Can you output everything from the start of the entries down to the line containing "coord(1335,333)", both ends included, as a JSON list of strings with one string per line and blank lines left out?

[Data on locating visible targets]
_ _ _
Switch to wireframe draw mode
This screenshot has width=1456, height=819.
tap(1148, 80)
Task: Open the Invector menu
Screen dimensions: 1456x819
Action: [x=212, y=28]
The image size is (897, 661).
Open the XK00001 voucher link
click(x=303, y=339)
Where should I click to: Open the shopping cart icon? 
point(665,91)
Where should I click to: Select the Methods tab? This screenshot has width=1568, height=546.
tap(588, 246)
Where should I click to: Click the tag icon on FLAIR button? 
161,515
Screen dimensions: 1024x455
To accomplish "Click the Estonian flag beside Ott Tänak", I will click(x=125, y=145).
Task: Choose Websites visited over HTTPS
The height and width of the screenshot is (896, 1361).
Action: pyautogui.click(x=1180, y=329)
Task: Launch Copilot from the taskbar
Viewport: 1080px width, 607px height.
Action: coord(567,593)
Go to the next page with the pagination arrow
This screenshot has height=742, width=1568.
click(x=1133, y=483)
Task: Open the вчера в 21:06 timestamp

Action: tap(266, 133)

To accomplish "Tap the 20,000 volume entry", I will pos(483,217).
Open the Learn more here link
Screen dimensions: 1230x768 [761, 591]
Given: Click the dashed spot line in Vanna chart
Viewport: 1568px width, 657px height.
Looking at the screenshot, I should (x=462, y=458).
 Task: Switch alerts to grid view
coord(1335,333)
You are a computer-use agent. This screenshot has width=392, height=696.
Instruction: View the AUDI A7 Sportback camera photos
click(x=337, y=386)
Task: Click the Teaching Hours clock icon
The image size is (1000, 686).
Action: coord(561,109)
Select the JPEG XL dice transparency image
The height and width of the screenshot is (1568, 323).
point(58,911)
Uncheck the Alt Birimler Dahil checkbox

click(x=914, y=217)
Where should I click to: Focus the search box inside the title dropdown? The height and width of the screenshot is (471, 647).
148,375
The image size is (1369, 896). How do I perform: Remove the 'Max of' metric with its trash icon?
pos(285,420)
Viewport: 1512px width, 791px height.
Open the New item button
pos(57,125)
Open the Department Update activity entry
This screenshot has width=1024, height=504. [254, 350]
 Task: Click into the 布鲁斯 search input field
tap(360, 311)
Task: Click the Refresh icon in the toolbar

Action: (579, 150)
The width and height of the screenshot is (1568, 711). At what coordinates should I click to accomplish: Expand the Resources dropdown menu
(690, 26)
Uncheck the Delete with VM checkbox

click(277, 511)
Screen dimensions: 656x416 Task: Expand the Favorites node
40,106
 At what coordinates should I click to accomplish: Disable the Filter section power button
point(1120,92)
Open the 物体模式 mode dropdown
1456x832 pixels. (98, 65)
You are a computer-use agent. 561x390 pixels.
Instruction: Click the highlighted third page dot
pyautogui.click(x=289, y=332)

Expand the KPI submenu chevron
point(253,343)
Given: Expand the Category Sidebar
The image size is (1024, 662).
_ _ _
Result >>
[
  "Switch to wireframe draw mode",
  "This screenshot has width=1456, height=819.",
  "tap(1148, 80)",
  "Task: Open the Invector menu",
  "Screen dimensions: 1456x819",
  "Action: [x=212, y=28]",
  "The image size is (897, 661).",
  "Open the XK00001 voucher link",
  "click(x=303, y=339)",
  "Where should I click to: Open the shopping cart icon? ",
  "point(665,91)",
  "Where should I click to: Select the Methods tab? This screenshot has width=1568, height=546.",
  "tap(588, 246)",
  "Where should I click to: Click the tag icon on FLAIR button? ",
  "161,515",
  "Screen dimensions: 1024x455",
  "To accomplish \"Click the Estonian flag beside Ott Tänak\", I will click(x=125, y=145).",
  "Task: Choose Websites visited over HTTPS",
  "The height and width of the screenshot is (896, 1361).",
  "Action: pyautogui.click(x=1180, y=329)",
  "Task: Launch Copilot from the taskbar",
  "Viewport: 1080px width, 607px height.",
  "Action: coord(567,593)",
  "Go to the next page with the pagination arrow",
  "This screenshot has height=742, width=1568.",
  "click(x=1133, y=483)",
  "Task: Open the вчера в 21:06 timestamp",
  "Action: tap(266, 133)",
  "To accomplish \"Tap the 20,000 volume entry\", I will pos(483,217).",
  "Open the Learn more here link",
  "Screen dimensions: 1230x768 [761, 591]",
  "Given: Click the dashed spot line in Vanna chart",
  "Viewport: 1568px width, 657px height.",
  "Looking at the screenshot, I should (x=462, y=458).",
  " Task: Switch alerts to grid view",
  "coord(1335,333)"
]